See also: IRC log
<bhill> Any volunteers to scribe if jrossi can't attend?
next on the list is tanvi.
<bhill> ...don't see her in chat yet, either
<jeffh> ah, zakim "knows" me........
<scribe> scribenick: ekr
<jeffh> moz was muddy for me too
<bhill> http://lists.w3.org/Archives/Public/public-webappsec/2013Feb/0015.html
<bhill> csp and the threats from inline styles
<imelven> thanks brad
<bhill> Joint F2F April 25-26
bhill: proposed agenda, one test day
… perhaps friday, focus on CSP testing
<bhill> https://www.w3.org/2011/webappsec/track/actions/open
Action 92/Issue 32
<trackbot> Error finding '92/Issue'. You can review and register nicknames at <http://www.w3.org/2011/webappsec/track/users>.
<imelven> hopefully we will have our unprefixed CSP stuff at least in nightly before the CSP testing day :)

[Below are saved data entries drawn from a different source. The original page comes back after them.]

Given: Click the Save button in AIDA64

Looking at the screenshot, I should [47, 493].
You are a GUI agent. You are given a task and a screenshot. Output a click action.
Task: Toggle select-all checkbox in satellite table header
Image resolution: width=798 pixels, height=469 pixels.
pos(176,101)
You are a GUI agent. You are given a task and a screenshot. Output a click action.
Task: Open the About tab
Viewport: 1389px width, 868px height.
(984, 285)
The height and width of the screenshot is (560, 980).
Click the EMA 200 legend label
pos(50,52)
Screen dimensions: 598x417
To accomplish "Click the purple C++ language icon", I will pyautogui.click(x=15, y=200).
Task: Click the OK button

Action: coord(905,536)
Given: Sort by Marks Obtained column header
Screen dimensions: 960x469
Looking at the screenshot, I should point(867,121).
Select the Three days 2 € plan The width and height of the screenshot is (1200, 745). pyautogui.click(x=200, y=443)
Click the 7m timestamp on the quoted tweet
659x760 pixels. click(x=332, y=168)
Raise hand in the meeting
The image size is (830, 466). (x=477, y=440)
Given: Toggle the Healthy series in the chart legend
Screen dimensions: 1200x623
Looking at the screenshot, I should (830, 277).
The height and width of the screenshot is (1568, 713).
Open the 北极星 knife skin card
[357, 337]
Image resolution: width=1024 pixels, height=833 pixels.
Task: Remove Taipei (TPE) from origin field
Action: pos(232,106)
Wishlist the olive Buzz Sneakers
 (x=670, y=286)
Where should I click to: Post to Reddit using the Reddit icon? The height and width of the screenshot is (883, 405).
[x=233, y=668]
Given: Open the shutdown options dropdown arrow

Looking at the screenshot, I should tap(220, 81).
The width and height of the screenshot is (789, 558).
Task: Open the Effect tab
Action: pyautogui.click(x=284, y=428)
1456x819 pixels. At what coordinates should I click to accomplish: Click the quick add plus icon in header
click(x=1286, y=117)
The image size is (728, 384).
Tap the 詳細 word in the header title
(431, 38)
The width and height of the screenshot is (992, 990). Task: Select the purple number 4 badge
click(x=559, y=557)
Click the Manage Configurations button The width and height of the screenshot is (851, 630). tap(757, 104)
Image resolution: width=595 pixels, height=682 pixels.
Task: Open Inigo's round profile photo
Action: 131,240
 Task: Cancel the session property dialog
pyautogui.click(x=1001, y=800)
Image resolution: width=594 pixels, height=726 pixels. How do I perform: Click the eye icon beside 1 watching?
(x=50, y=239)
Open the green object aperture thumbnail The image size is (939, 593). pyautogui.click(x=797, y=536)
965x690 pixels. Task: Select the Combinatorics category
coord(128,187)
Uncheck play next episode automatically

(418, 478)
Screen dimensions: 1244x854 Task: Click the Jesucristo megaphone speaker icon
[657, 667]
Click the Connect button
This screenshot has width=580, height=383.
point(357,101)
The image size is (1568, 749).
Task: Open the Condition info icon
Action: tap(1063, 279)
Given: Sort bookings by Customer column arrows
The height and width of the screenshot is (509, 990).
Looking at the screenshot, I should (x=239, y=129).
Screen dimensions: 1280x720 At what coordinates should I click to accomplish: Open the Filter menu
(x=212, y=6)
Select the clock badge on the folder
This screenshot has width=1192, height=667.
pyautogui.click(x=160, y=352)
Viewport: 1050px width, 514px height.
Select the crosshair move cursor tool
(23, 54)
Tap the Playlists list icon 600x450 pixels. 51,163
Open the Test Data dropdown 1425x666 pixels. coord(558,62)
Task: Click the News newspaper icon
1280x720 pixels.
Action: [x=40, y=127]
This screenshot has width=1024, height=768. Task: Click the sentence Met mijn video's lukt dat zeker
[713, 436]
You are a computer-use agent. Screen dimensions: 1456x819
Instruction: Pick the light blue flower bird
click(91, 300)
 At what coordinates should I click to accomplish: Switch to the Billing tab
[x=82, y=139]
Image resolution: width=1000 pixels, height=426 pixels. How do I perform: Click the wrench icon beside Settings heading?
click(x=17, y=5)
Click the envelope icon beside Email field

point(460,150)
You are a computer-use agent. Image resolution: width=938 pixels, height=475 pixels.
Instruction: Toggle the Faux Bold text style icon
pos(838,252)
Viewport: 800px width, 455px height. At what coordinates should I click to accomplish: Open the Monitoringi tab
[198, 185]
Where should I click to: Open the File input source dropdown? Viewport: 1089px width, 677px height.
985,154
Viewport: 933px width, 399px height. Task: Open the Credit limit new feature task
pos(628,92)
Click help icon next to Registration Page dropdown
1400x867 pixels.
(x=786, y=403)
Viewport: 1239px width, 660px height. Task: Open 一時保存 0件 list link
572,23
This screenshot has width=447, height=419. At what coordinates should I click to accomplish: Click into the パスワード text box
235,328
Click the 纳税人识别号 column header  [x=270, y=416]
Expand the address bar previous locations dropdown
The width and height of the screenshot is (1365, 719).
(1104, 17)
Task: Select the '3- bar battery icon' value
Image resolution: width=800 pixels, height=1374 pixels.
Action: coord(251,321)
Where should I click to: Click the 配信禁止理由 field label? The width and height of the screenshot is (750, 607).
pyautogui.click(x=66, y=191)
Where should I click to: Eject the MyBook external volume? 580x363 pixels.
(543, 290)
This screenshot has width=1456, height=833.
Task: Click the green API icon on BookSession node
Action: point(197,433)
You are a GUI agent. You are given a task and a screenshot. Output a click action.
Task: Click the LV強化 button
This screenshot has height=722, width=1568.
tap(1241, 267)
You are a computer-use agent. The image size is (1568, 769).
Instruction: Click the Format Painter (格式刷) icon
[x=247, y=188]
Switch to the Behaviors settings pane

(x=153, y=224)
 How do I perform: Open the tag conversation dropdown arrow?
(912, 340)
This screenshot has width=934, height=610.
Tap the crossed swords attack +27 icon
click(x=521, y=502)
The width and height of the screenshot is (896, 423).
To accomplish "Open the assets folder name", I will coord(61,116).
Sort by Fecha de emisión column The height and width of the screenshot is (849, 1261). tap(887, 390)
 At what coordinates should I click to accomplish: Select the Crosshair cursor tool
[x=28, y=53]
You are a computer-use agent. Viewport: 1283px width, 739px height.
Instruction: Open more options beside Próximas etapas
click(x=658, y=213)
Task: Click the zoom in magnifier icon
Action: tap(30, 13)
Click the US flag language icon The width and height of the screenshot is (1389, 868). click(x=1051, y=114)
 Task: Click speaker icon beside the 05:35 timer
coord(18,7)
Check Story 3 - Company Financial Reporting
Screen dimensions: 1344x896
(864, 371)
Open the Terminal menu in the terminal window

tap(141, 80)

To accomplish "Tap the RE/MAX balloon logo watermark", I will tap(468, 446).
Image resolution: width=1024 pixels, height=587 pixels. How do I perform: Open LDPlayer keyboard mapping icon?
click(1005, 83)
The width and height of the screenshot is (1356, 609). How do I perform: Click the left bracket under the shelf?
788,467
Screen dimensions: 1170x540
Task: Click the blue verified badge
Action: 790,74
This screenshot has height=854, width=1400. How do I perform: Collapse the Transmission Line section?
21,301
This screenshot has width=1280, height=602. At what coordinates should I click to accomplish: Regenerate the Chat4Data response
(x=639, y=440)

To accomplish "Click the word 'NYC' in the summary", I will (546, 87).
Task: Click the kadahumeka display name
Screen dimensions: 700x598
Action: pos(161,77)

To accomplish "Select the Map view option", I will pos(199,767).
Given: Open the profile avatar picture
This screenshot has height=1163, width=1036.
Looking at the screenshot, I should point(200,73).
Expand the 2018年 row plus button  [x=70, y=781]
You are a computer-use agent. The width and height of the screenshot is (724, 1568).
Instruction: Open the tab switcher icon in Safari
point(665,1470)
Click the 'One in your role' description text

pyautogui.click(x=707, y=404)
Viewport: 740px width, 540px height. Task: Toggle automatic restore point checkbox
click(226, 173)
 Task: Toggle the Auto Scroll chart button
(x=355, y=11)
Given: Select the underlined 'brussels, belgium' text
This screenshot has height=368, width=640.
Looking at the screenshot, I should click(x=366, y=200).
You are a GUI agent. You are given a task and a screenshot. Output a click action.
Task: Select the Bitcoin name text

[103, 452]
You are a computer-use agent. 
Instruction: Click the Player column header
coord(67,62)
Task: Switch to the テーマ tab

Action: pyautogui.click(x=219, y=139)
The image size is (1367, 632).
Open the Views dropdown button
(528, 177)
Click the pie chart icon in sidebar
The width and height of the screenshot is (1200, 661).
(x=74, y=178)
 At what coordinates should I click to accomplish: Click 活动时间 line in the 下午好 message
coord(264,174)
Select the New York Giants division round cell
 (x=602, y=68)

<bhill> http://lists.w3.org/Archives/Public/public-webappsec/2013Feb/0019.html
<bhill> that mail is about subject of how to identify non-hierarchial URIs
bhill: still working on 101
skipping 102 (no mike)
http://www.w3.org/2011/webappsec/track/actions/104
<imelven> dveditz cannot make the call today, fyi
http://www.w3.org/2011/webappsec/track/actions/105
bhill: not done yet
http://www.w3.org/2011/webappsec/track/actions/106: mike not on the call
http://www.w3.org/2011/webappsec/track/actions/107 http://www.w3.org/2011/webappsec/track/actions/108 not done
http://www.w3.org/2011/webappsec/track/actions/109 dveditz not on the call
https://www.w3.org/2011/webappsec/track/actions/111: complete
https://www.w3.org/2011/webappsec/track/actions/113
abarth: this is a standards political football.
my opinion is that we should reference the URL spec from whatwg
IETF wanted folks to reference their spec.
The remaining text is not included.